Persistent immune dysregulation consistent with chronic low-grade inflammation in paediatric burn survivors

Objectives To characterise long-term immune dysregulation and persistent inflammatory signalling in paediatric burn survivors with hypertrophic scarring. Methods Peripheral blood mononuclear cells and plasma were analysed from 20 paediatric participants: 10 burn survivors with hypertrophic scarring (median 4.1 years post-injury) and 10 age- and sex-matched healthy controls. Multiparameter flow cytometry, multiplex cytokine analysis, and quantitative reverse-transcription polymerase chain reaction (qRT-PCR) were used to assess immune cell phenotypes, inflammatory mediators, and inflammatory gene expression.
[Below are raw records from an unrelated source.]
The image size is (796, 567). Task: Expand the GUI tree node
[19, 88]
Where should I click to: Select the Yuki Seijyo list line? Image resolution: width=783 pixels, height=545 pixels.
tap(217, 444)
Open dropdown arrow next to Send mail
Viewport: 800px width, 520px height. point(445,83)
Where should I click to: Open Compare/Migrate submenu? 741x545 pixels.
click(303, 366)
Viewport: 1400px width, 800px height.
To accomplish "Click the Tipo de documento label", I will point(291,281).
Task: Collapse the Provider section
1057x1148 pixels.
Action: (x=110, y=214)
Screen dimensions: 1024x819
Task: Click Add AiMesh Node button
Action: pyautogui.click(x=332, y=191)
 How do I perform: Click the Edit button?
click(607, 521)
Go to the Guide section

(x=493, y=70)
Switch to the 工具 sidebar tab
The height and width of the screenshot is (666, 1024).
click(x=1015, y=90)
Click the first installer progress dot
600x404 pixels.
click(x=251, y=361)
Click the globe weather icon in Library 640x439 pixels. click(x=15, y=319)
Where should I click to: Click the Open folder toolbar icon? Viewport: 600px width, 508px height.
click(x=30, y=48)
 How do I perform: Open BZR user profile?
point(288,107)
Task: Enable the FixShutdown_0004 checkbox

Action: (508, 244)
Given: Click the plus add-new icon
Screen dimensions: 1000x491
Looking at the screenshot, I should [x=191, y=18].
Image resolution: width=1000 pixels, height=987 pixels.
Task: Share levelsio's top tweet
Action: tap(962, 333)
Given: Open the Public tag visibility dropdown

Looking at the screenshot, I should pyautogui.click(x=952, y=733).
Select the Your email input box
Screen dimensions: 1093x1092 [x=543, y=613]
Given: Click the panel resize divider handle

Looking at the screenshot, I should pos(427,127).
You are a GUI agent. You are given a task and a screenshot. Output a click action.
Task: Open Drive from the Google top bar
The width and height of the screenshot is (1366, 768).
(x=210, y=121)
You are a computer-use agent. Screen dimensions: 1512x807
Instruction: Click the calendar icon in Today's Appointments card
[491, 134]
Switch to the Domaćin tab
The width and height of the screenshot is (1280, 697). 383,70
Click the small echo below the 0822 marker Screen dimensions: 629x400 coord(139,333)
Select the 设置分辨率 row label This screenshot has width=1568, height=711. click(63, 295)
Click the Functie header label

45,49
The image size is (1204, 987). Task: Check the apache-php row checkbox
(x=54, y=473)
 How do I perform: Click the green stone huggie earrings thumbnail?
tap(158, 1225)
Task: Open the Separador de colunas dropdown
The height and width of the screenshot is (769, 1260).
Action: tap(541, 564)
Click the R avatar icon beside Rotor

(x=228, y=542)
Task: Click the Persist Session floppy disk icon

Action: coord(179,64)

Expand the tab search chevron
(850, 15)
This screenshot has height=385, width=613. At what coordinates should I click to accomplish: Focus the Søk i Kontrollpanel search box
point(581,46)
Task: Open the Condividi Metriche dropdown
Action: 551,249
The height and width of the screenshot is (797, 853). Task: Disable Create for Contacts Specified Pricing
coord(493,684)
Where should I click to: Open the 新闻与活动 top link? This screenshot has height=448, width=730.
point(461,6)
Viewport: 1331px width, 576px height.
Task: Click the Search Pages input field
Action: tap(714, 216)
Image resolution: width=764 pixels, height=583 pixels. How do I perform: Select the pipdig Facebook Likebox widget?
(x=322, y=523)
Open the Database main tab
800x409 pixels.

Results Overall proportions of major immune cell subsets were comparable between groups. However, burn survivors with hypertrophic scarring demonstrated increased CD4⁺TNFα⁺ cells, Th17 cells, CCR6⁺ natural killer T-like cells, IL-23⁺ natural killer cells, and IL-23-expressing macrophage populations (all P<0.05). Regulatory T cells (Tregs) and CCR4⁺CCR6⁺ double-positive Tregs were also increased (P<0.05). Plasma concentrations of IL-1β, tumour necrosis factor-α, IL-12p70, IL-17A, and IL-23 were significantly elevated in the scar group (all P<0.05). Gene expression analysis identified persistent upregulation of nuclear factor kappa B1 (NFκB1; 2.21-fold) and IL-17 (3.38-fold). Conclusion Paediatric burn survivors with hypertrophic scarring demonstrate persistent systemic immune dysregulation several years after injury. However, the cross-sectional design and absence of a normotrophic burn control group limit conclusions regarding whether these immune alterations are specific to pathological scarring or reflect broader long-term post-burn immune dysregulation.